Um dos assassinatos daquela época foi o de Ana Isabel Yáñez, a avó materna de José Ángel, em 2 de julho de 2010. A mulher, conforme relatou a imprensa local, foi morta com vários tiros e o corpo foi abandonado no Parque Nacional Raymundo, uma área de lazer dos habitantes de La Laguna. A autópsia apontou que ela morreu devido aos impactos das balas que recebeu na cabeça, no tórax e nos órgãos vitais. Garza, cuja equipe cobriu a violência na região apesar das ameaças, escreveu nos últimos dias que a mulher era companheira de Arturo Hernández, conhecido como El Chaky, chefe do Cartel de Juárez em La Laguna. Quando a avó morreu dessa maneira tão brutal, José Ángel tinha três anos. Alguns anos depois perderia a mãe e sofreria a ausência do pai, que em 2017 foi preso nos Estados Unidos por tráfico de anfetaminas. As autoridades o condenaram a quatro anos de prisão, dos quais cumpriu pouco mais de dois anos e em outubro do ano passado foi libertado e deportado para o México.

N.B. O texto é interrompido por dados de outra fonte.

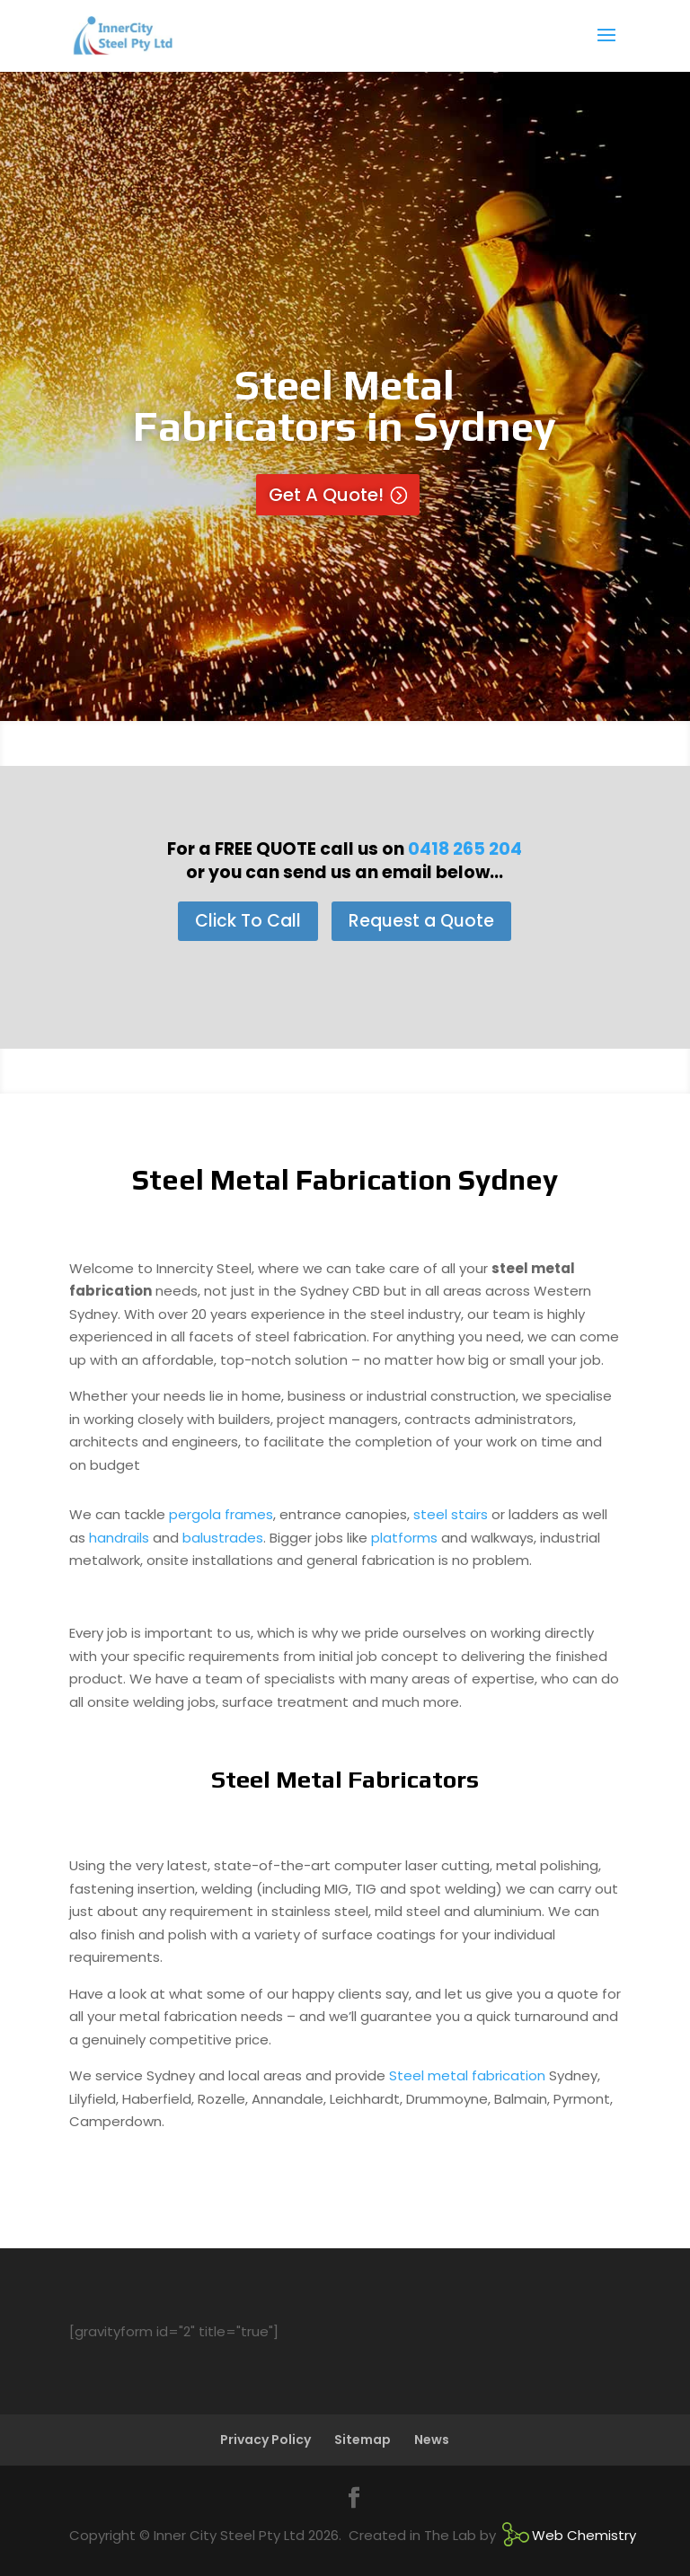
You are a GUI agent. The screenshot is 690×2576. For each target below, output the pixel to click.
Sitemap (362, 2440)
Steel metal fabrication (467, 2075)
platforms (404, 1537)
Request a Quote (421, 921)
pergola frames (221, 1514)
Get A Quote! (326, 494)
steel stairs (450, 1514)
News (431, 2440)
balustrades (222, 1537)
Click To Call (248, 921)
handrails (119, 1537)
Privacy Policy (265, 2440)
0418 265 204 (465, 849)
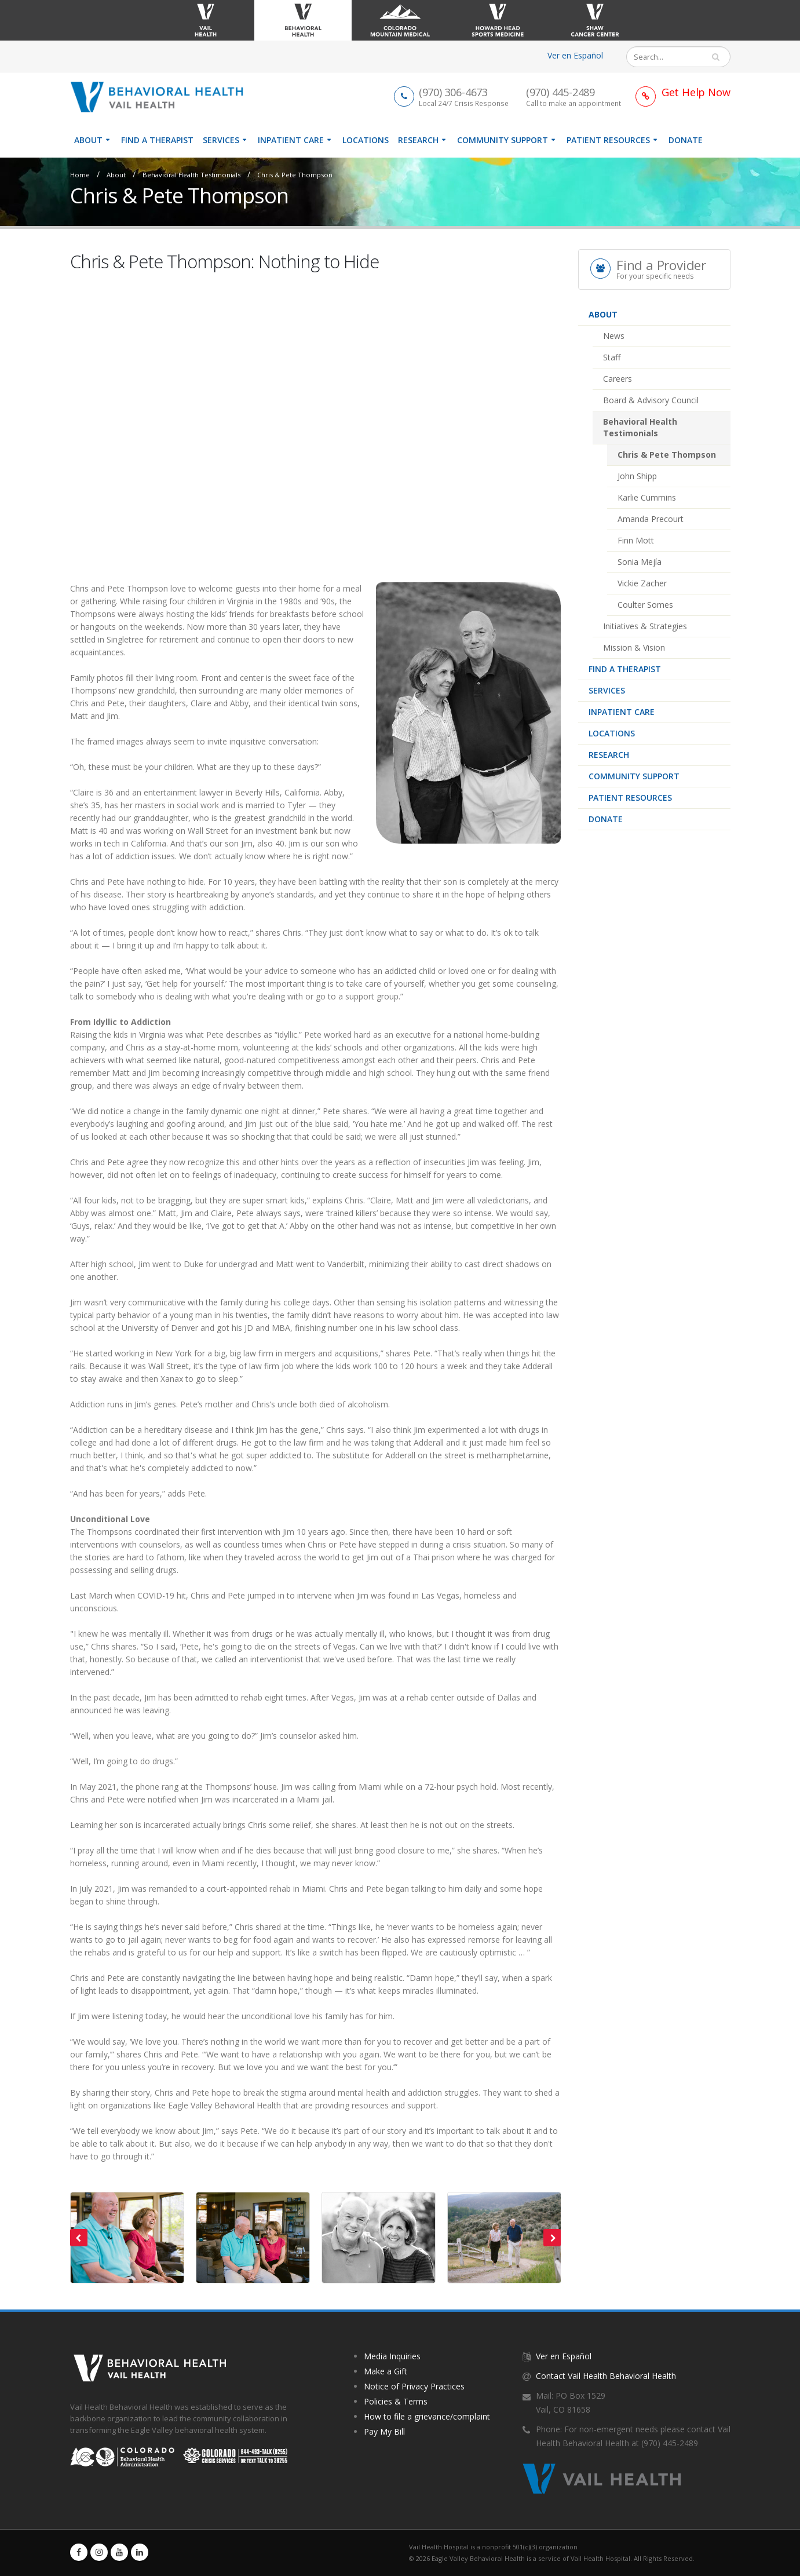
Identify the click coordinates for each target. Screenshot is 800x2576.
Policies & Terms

Os moradores de Torreón entrevistados por este jornal contam que nada faltava ao garoto. Gostava de aparelhos tecnológicos e frequentava as aulas com um iPhone de última geração, um relógio iWatch e também brincava com drones. Por isso era admirado pelos colegas. Todos os entrevistados em Torreón mantiveram um silêncio eloquente quando perguntados sobre o estilo de vida dos avós do menino.

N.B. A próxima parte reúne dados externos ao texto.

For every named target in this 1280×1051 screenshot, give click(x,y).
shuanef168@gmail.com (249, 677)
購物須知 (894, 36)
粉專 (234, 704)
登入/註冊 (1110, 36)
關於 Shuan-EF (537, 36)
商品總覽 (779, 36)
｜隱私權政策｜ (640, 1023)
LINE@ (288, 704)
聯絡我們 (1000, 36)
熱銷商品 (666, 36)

Quando a polícia prendeu o avô de José Ángel na semana passada, as autoridades investigaram suas contas bancárias. Descobriram que o homem administrava saldos milionários, com fluxos de dinheiro superiores a 120 milhões de pesos (cerca de 26,75 milhões de reais) que transferia para empresas investigadas pelas autoridades. Também encontraram seis veículos de luxo, entre eles três BMWs. As contas da avó do menino também apresentavam fluxos irregulares, com transferências para os Estados Unidos que estão sendo investigadas por serem consideradas suspeitas. Ela é dona de três veículos blindados. As autoridades afirmam que nenhum dos dois apresenta declaração de imposto de renda. Santiago Nieto, diretor da Unidade de Inteligência Financeira (UIF) do México, disse à imprensa que as contas bancárias os avós serão bloqueadas e que eles serão investigados por lavagem de dinheiro e fraude fiscal.

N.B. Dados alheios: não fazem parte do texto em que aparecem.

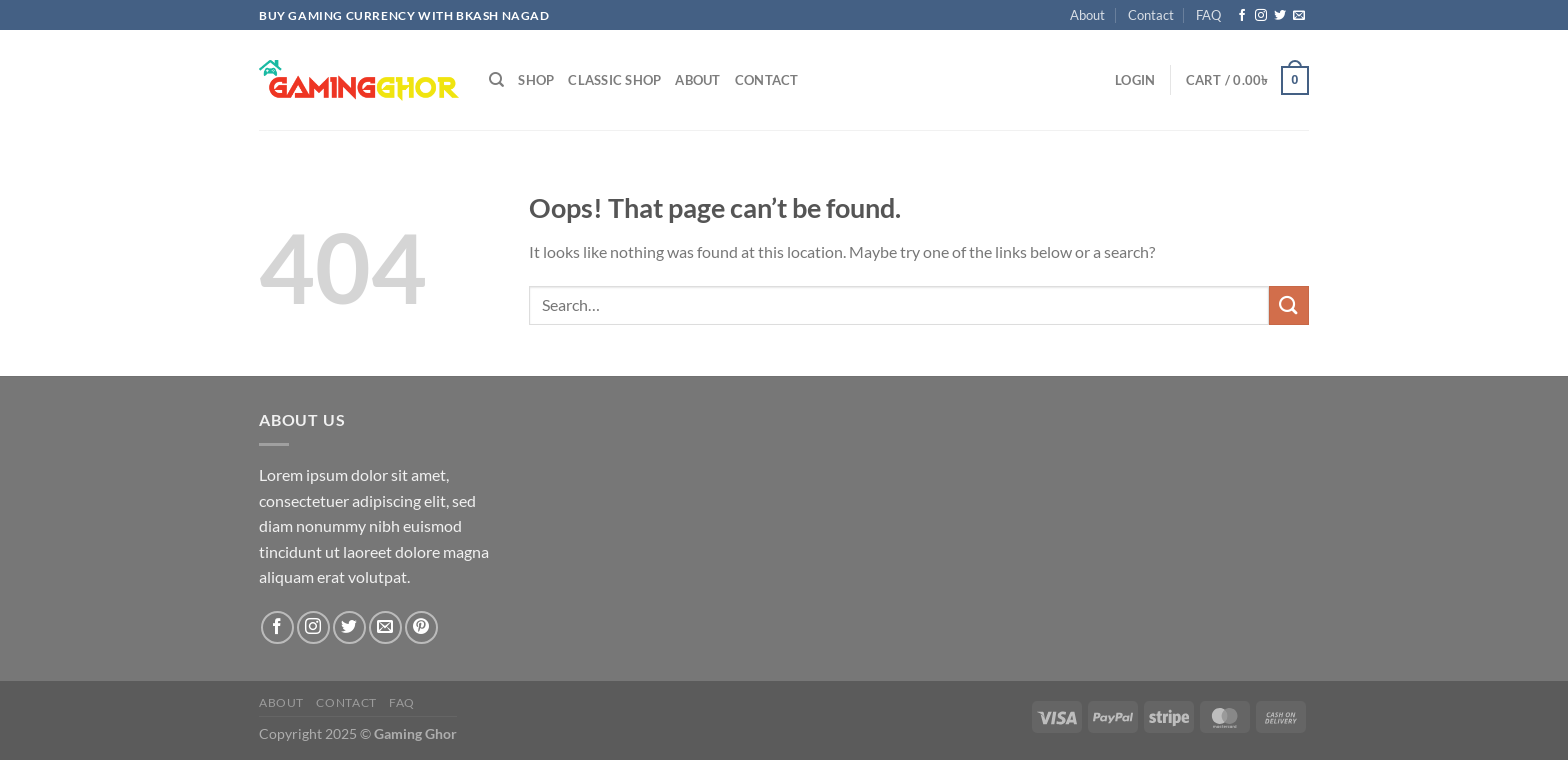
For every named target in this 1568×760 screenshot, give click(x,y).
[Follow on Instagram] (1261, 16)
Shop (536, 80)
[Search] (496, 80)
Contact (1151, 15)
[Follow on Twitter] (1280, 16)
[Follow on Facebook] (1242, 16)
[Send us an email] (1299, 16)
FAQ (1208, 15)
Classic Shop (614, 80)
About (1087, 15)
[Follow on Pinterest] (421, 627)
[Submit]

Gerardo Márquez, procurador do Estado de Coahuila, disse ao EL PAÍS que durante as buscas na casa dos avós de José Ángel foram encontradas “algumas inconsistências” relacionadas ao estilo de vida da família, razão pela qual “quisemos determinar qual era a renda deles, o que lhes proporcionava dinheiro, quais eram suas profissões”. Isso permitiu descobrir as irregularidades nas contas bancárias dos avós do menino.

Na sexta-feira, as portas da escola Cervantes foram reabertas. As crianças assistiram às aulas com seu mundo escolar abalado: não apenas sofrem o trauma da violência de uma semana atrás –as autoridades estaduais de educação anunciaram que darão assistência psicológica aos alunos, professoras e pais– mas agora devem se submeter a medidas de segurança estranhas para elas. Detectores de metal foram instalados nas entradas da escola fundada em 1940. Os alunos estão proibidos de carregar mochilas ou lancheiras e, se o fizerem, estas devem ser transparentes. Enquanto isso, em um hospital local, estão em convalescença os feridos pelas balas que um garoto de 11 anos, com uma vida cercada de violência, disparou em uma fria manhã de janeiro.